Work instructions
Without pictures, repeat exactly the lines from the one containing "Task: Open the three-dot post options menu" through the end of the entries.

Dataset items
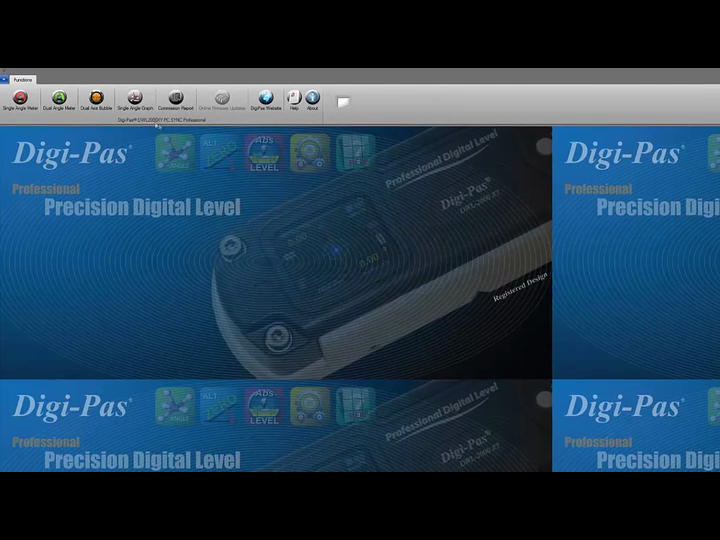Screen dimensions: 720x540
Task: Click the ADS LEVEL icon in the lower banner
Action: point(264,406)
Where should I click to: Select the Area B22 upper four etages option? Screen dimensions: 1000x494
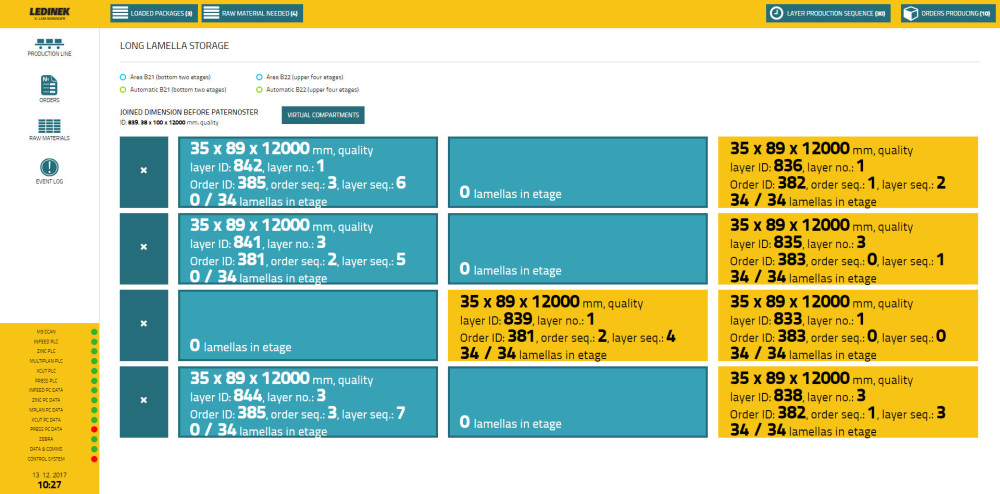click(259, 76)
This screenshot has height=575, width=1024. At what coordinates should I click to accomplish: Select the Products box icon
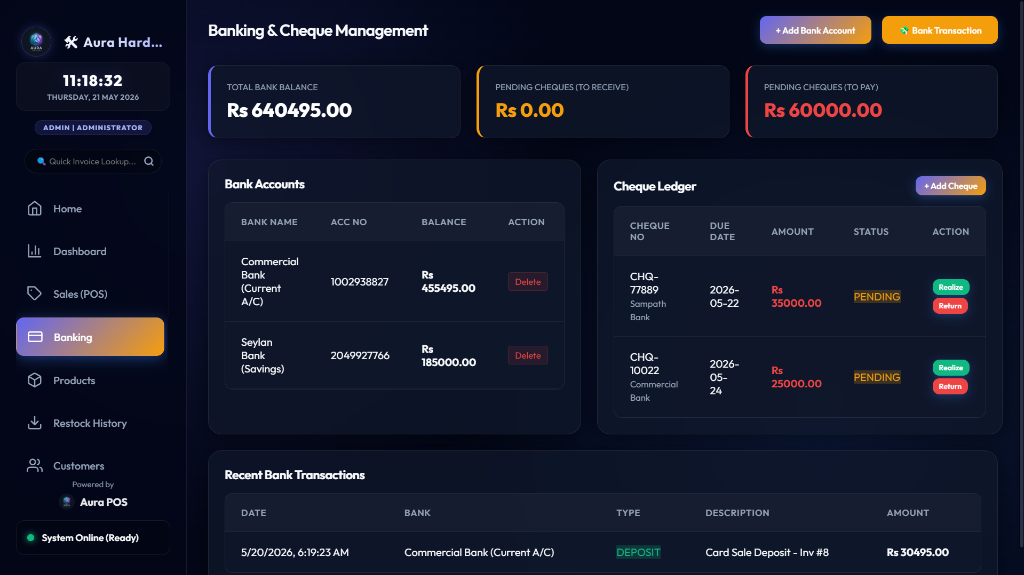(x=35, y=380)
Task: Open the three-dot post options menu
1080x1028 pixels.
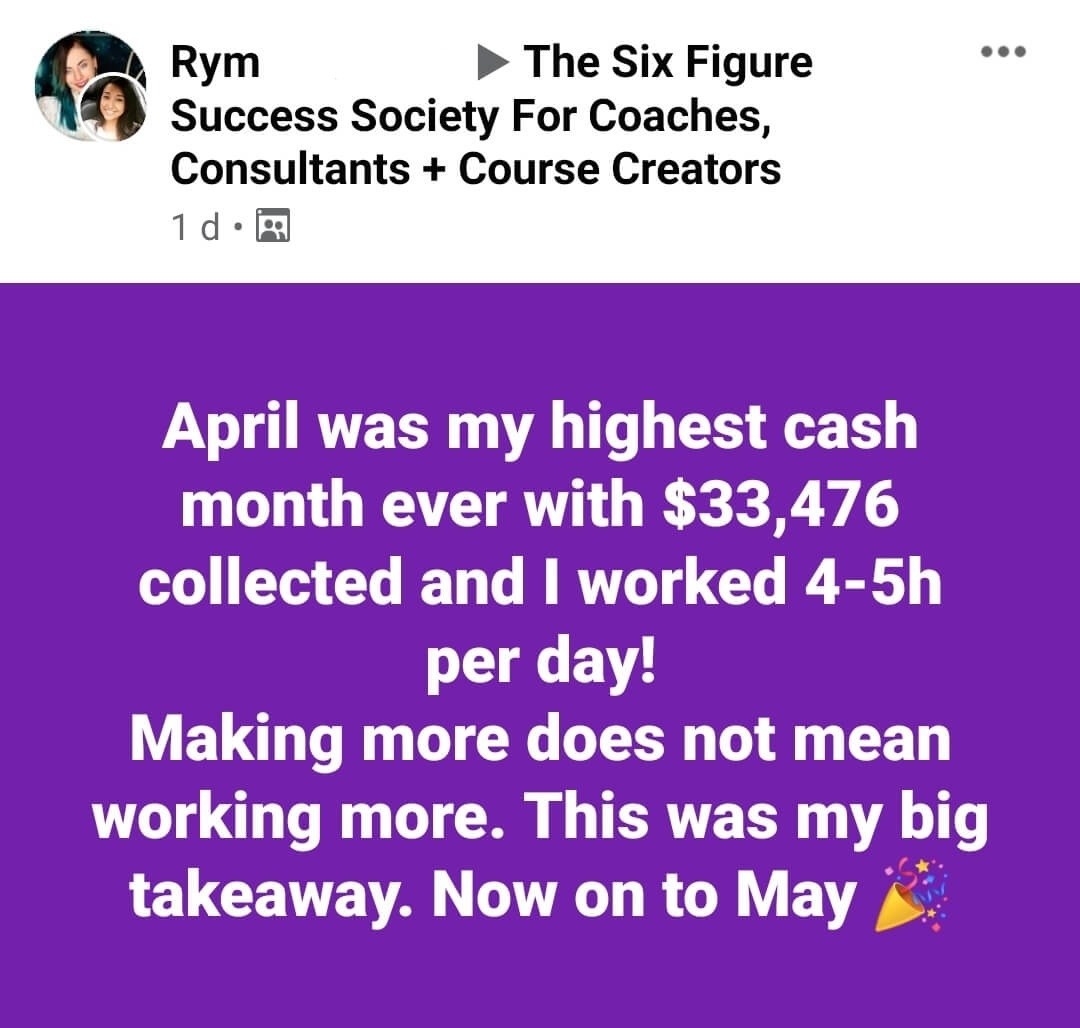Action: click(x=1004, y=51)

Your solution
Task: Open the three-dot post options menu
1080x1028 pixels.
Action: click(x=1004, y=51)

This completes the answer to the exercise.